The post for today is about a free textbook. How can this be true? Well, in the past we have discussed projects like 20 Million Minds and the State of Washington’s push towards cheaper textbooks, now I can introduce you to another such product that is looking to reshape education. Meet, founded by Ron Larson, PhD, a mathematician and award-winning author of more than 200 textbooks. His books are currently used by over 5 million students.

The AndYou series will kick off today and is free to view, print, and read. The books are available online, for download, and in loose leaf as well as paperback and hardcover print. Reviewing the online series, you’ll find that all of the content is original, insightful, and easy to understand. When discussing the book with Dr. Larson he explained that his first book “Math and You” is targeting liberal arts majors who are required to take a math course but are looking for more practical math they can use in everyday life. If you look through the table of contents of this textbook, you can see that is exactly what they get with chapters on taxes, fitness & sports, borrowing and savings, and much more.

When asked why he has made the content available for free, Dr. Larson says that his investment in the product is based on the fact that students will want some type of print edition to complement the free online version. It’s a calculated risk that he was willing to take. From what we have seen in the industry, he’s probably right as many professors are looking for books that extended to the Web and offer interactive feature, but neither they nor students are entirely ready to give up print. Dr Larson goes on to explain that if you look at the cost of his book in comparison to others that would target the same audience, his hardcover price is still 33% less than what major publishers are charging.

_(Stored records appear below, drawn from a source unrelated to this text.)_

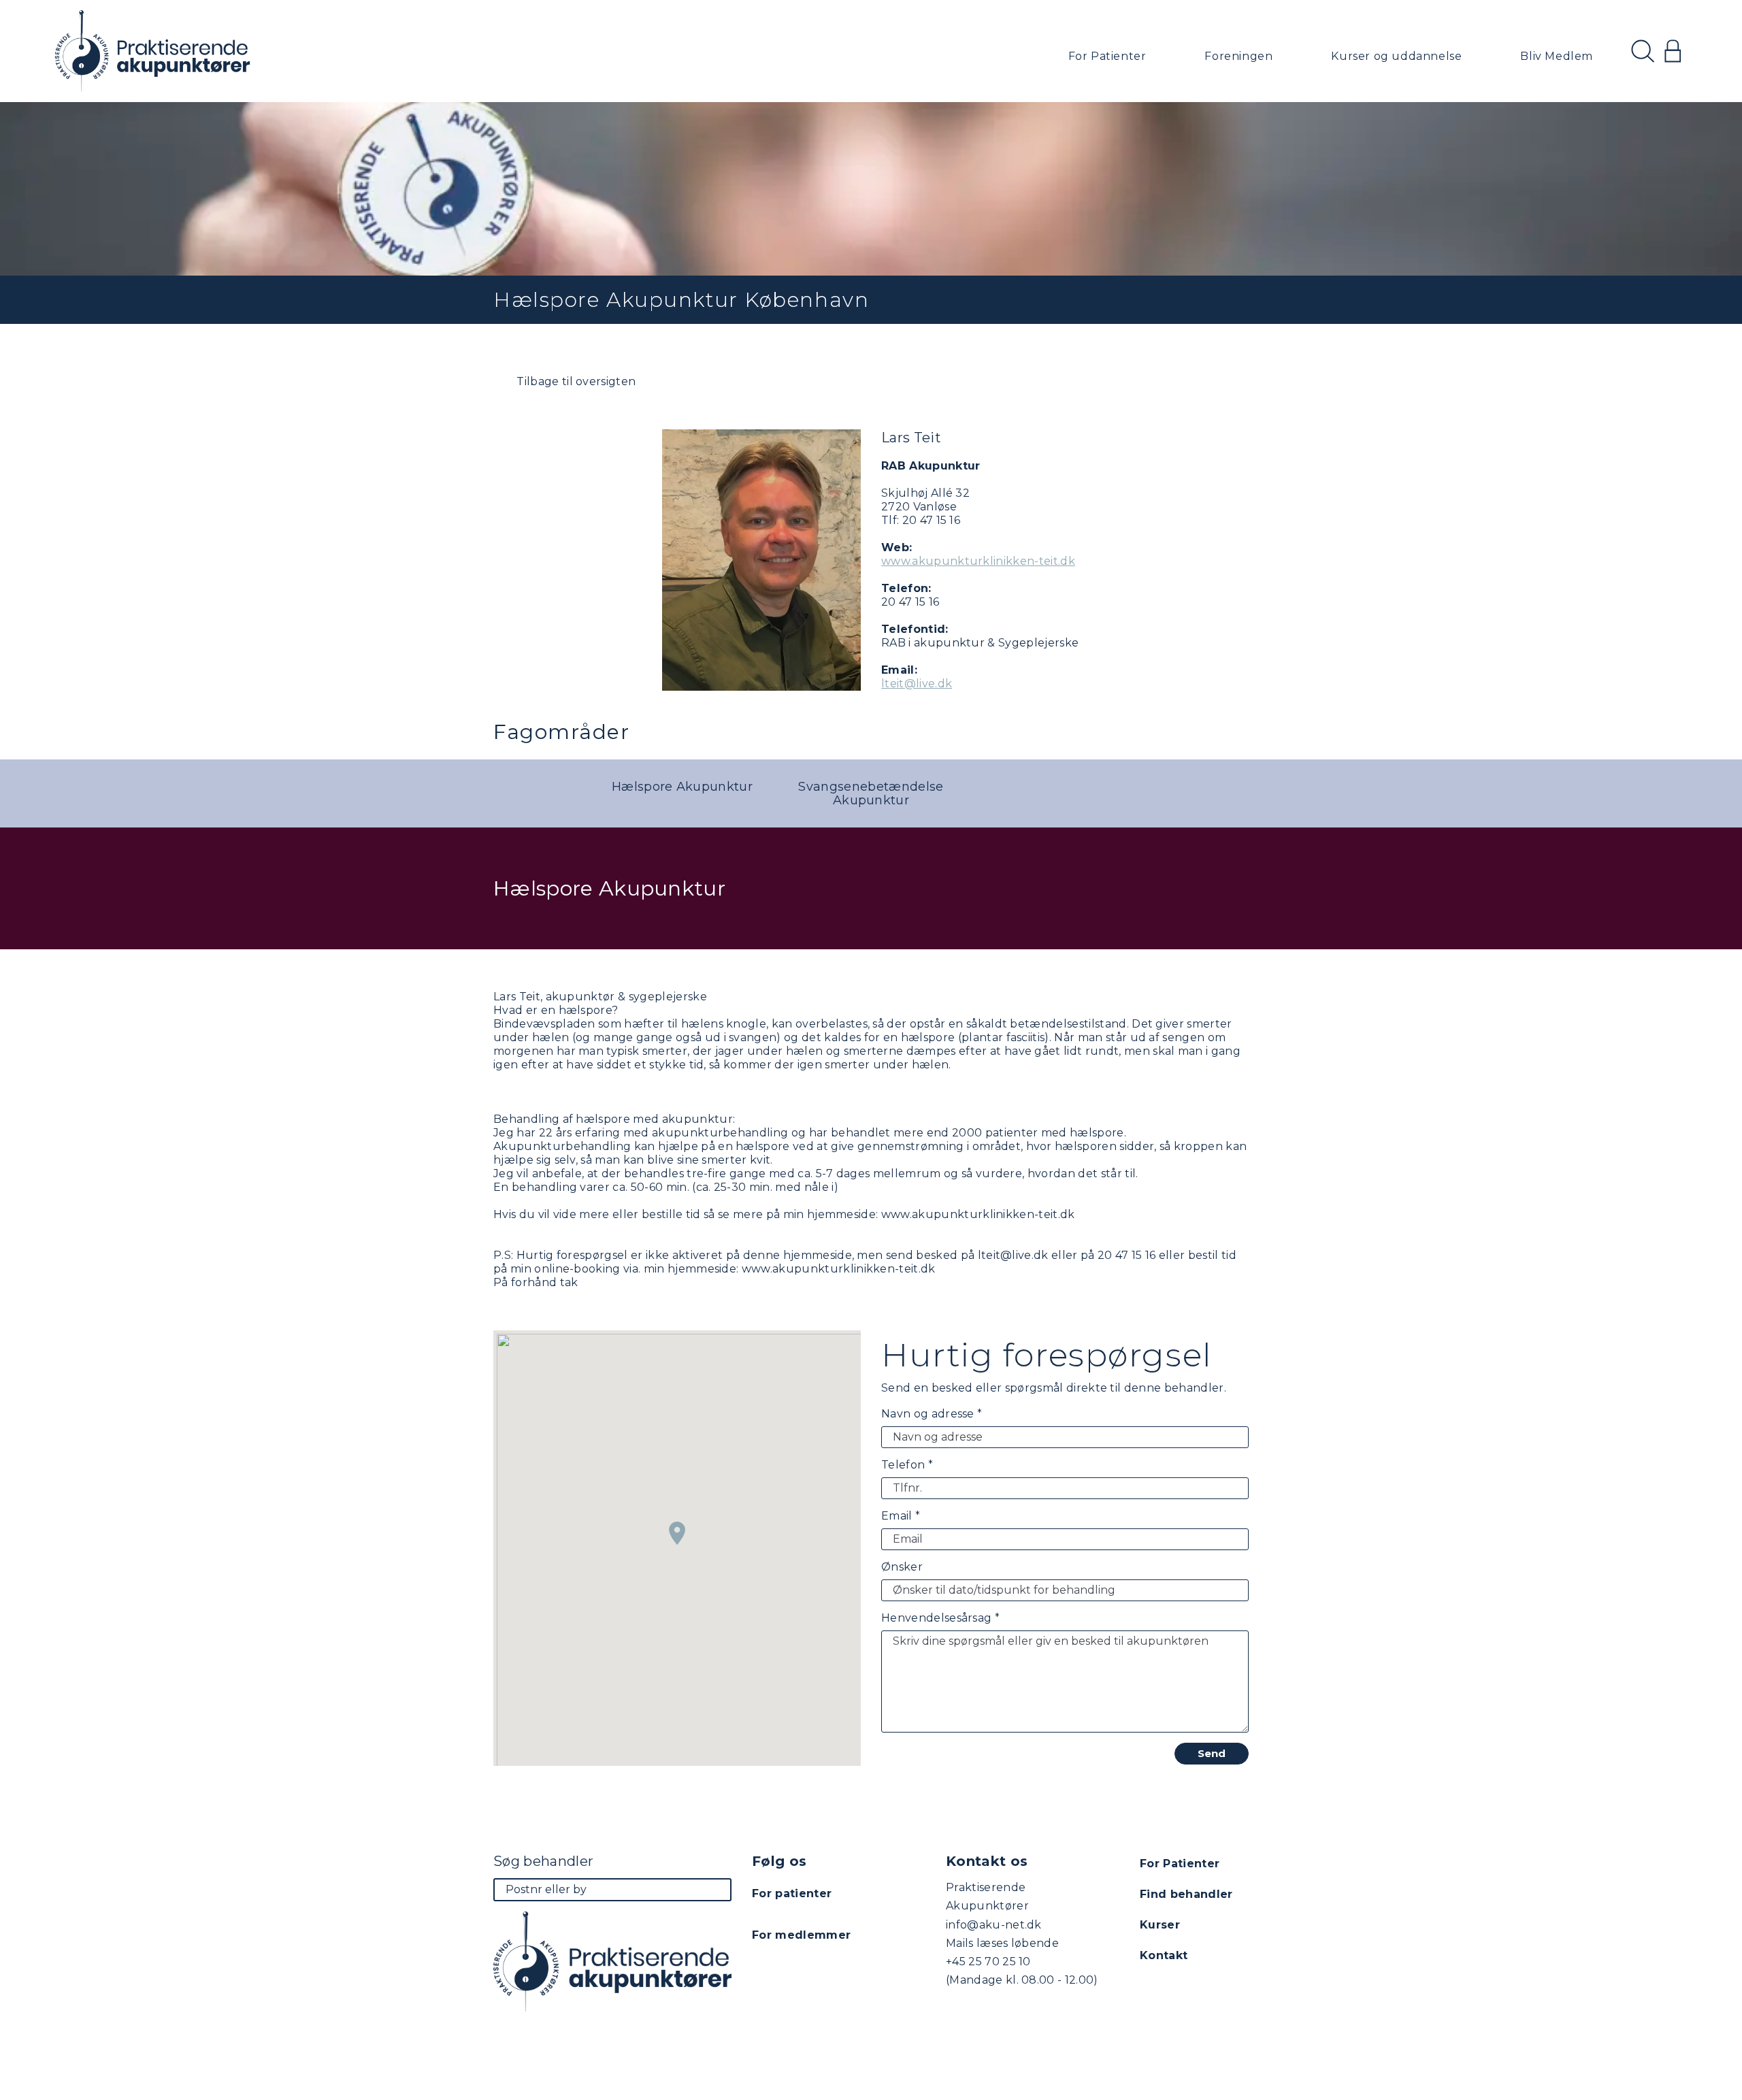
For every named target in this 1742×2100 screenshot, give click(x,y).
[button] (677, 1533)
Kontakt (1163, 1955)
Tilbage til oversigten (575, 381)
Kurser (1160, 1924)
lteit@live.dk (916, 683)
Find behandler (1186, 1894)
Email (900, 1515)
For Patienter (1107, 56)
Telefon (907, 1464)
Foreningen (1238, 56)
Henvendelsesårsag (940, 1617)
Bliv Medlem (1556, 56)
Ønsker (902, 1566)
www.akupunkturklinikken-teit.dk (978, 561)
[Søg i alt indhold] (1643, 51)
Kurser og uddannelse (1396, 56)
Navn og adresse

Some of the interactive features in the series include the ability to engage in a dialog with the author and his staff. Larson Publishing has three full-time employees reviewing comments and answering questions as students ask. In addition, the book has many practical data sets that students can download in order to participate in hands-on exercises.

Of the hundreds of books Larson has written, he is most proud of Math & YOU.

I think the AndYou series is a step in the right direction. Now comes the tricky part: getting faculty to buy in to this format and adopt these texts. We all know that eBooks are considered the new wave in education, but the real solution that needs to be solved is how to make education more affordable to those who are trying to better themselves through it.